Brands including Tommy Hilfiger, DKNY and Oscar de la Renta have launched collections typically sold overseas for Ramadan. And Italian luxury designer Dolce & Gabbana in 2016 launched a collection of bedazzled hijabs and abayas — a long cloak or robe worn over the clothes — in a line targeting Muslim women shoppers in the Middle East.

Worldwide in 2016 shoppers spent $254 billion on Muslim clothing, according to the Global Islamic Economy report. And those shopping dollars will only go up.

Pew projects that by 2050 nearly 30 percent of the worldwide population will be Muslim.

And in the U.S., the Muslim population will double today’s numbers.

Jung said, it’s a “great opportunity to really think about that women who have not been able to express themselves much, because of what that oppression and traditional perceptions of how Muslim women should look like, and that is changing. So, it’s time to consider some women, or people in general, who are marginalized to have that opportunity.”

Female empowerment

Many U.S. Muslim women find U.S. stores selling hijabs as a big step forward in creating a more inclusive and integrative society in America.

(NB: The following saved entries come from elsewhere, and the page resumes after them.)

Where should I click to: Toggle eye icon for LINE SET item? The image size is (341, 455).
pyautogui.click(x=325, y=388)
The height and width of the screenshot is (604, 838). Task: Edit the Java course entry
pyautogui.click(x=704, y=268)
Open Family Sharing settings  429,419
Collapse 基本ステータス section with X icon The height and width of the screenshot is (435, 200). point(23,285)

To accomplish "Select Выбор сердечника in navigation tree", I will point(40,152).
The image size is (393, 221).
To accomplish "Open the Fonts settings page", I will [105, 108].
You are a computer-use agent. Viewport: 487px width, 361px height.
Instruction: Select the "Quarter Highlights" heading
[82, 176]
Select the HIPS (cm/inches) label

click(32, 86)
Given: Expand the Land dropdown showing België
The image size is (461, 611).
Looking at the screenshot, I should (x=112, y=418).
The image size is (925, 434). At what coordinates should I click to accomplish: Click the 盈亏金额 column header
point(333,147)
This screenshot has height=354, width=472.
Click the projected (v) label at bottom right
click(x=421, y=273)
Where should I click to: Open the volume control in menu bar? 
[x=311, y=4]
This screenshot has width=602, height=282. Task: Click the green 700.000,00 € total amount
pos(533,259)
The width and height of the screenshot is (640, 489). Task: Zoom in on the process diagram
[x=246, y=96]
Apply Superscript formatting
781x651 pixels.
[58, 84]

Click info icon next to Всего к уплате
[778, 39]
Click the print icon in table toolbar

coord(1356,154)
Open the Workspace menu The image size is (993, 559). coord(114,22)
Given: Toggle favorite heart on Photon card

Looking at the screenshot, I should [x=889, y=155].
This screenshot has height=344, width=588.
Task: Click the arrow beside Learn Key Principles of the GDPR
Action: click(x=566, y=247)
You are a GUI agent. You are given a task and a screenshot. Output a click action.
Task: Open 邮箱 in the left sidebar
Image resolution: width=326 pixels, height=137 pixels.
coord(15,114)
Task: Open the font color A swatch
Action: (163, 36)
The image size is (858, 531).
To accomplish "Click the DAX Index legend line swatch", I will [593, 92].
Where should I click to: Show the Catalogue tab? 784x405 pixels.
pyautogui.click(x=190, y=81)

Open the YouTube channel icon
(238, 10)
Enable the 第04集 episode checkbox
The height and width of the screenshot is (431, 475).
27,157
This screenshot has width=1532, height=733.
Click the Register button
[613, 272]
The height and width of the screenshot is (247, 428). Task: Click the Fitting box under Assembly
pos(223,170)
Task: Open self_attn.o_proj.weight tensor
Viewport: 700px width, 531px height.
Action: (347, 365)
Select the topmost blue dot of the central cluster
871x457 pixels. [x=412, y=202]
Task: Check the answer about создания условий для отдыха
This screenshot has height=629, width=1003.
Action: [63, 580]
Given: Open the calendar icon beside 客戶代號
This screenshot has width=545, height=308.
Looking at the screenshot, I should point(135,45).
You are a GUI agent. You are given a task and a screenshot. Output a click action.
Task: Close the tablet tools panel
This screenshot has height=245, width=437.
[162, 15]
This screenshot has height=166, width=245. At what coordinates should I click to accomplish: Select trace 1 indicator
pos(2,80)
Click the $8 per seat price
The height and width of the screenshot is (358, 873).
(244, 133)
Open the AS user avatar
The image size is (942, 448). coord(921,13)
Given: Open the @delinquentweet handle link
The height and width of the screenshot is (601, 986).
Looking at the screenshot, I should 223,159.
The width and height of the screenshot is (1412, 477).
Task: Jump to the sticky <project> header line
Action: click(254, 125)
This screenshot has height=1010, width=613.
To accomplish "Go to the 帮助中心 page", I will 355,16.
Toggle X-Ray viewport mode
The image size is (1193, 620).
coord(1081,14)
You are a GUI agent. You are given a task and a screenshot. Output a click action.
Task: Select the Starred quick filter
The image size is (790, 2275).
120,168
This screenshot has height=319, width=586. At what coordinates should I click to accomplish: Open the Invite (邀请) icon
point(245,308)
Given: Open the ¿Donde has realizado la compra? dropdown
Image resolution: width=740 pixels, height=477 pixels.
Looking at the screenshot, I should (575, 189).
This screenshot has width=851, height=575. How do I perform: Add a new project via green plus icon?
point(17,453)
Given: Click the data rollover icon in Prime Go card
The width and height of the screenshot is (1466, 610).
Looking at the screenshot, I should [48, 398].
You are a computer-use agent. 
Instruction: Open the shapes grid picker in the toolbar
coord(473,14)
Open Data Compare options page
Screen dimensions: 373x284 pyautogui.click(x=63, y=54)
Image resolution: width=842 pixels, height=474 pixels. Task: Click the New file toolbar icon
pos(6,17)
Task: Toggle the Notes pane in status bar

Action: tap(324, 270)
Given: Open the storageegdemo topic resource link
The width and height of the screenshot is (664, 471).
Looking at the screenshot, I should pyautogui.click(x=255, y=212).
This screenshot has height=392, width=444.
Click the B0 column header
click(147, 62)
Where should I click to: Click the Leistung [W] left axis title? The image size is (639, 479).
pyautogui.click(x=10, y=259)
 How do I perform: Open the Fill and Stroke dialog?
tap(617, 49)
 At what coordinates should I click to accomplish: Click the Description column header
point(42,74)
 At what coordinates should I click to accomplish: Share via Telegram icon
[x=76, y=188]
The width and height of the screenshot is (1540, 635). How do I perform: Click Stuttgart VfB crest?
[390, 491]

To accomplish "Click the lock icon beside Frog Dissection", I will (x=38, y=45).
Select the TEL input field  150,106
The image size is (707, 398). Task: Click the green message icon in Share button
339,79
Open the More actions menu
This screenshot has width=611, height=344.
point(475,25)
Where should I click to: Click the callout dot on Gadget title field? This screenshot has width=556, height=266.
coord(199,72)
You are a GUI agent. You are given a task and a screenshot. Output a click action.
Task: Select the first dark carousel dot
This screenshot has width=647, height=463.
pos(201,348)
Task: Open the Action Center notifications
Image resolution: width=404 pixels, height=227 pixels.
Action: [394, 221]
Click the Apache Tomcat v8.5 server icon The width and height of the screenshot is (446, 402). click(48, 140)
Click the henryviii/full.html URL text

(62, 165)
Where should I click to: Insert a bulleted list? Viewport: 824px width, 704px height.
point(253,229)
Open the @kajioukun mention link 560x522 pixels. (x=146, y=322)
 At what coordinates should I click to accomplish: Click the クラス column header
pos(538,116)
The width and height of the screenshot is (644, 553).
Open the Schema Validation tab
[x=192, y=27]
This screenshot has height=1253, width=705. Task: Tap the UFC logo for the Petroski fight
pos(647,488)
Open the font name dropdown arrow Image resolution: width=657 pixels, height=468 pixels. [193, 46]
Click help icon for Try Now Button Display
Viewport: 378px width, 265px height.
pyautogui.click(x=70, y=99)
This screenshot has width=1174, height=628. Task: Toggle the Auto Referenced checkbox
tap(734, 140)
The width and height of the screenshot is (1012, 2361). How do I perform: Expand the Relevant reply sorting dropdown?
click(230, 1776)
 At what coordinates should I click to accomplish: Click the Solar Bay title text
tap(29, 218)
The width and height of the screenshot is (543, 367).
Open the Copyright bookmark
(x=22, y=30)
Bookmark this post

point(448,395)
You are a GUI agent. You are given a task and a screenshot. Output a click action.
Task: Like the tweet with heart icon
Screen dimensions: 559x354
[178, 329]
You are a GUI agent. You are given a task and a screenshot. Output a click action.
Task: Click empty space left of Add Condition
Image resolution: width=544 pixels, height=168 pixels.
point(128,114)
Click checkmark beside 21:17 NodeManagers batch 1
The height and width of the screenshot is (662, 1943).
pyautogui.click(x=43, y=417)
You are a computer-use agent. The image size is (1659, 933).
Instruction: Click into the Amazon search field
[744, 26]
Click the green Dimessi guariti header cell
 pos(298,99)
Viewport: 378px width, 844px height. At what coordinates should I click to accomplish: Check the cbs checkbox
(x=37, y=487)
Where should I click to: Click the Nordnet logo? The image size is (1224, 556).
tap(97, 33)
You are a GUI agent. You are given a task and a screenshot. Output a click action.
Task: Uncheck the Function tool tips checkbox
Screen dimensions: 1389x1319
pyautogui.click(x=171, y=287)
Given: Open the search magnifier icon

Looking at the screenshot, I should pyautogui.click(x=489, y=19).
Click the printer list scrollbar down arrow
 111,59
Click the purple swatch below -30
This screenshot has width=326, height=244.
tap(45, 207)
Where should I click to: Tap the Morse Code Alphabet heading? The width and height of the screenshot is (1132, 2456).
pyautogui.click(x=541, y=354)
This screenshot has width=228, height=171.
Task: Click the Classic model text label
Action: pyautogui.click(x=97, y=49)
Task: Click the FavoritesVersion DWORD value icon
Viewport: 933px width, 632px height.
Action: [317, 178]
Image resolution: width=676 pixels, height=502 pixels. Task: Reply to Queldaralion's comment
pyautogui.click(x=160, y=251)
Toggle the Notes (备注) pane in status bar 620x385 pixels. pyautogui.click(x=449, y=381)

But some are still hesitant.

Jehad Mohamed, a 25-year-old Egyptian journalist and human rights activist, is a bit more cautious.

“We need to see how this will reflect in the society, and how people will react to it,” Mohamed said.

Pew found in 2017 that 75 percent of American Muslims think there a lot of discrimination against Muslims in the U.S.

And 62 percent said no when asked if the American people see Islam as a part of mainstream society.

But moves by stores like Macy’s will help to continue to mainstream it.

Mohamed believes that Macy’s campaign is a step in the right direction given the political atmosphere in the United States, which “doesn’t help currently with more inclusion or more diversity or more acceptance.”

“More people will have the outlet to accommodate their needs,” she said. “If we’re going to talk about human rights, it’s the right of everyone to wear, to express themselves, to express their religions.”

There are still many stereotypes and misconceptions surrounding hijabs and Muslim women, and many complain that they have to face contemptuous comments from people who do not know their religion.

Marwa, who considers herself a feminist, recalls the time when a lady asked her, “Who forced you to wear the hijab?”

“So I said, ‘Actually nobody forced me to wear the hijab,’” she said. “ Women have more rights in Islam than what people expect.”

Marwa also recalled the time when a man asked her if she worked.

She said, “‘Yeah I work,’ and when he asked where I told him that I am working at the Department of Defense. He said ‘Oh, I didn’t know that you guys work.’ I hate that.”

The new campaigns by retailers to make these clothes are helping bolster their identity as Muslim women with equal dignity and rights, and educate society in multiculturalism.

And it’s giving American Muslim women shopping options — at home.

Until now, most women had to wait until they traveled overseas to buy fashionable “modest” clothes for a reasonable price, or they bought them online through sites such as Amazon.

Marwa stresses that the stores where she actually can find abayas in the U.S. are very expensive, where they can cost thousands of dollars.

She hopes and expects that with these new campaigns “it’s gonna be a little bit cheaper here, so we can afford it instead of getting it from Egypt.”

Maha El Bardicy said that when buying clothes online she often had to return them because they were never the right size. But now she’s grateful there will be stores to actually try clothes on in, and make returns, a move that helps her feel more a part of mainstream U.S. society.

“It’s perfect. I’m really happy about that,” she said.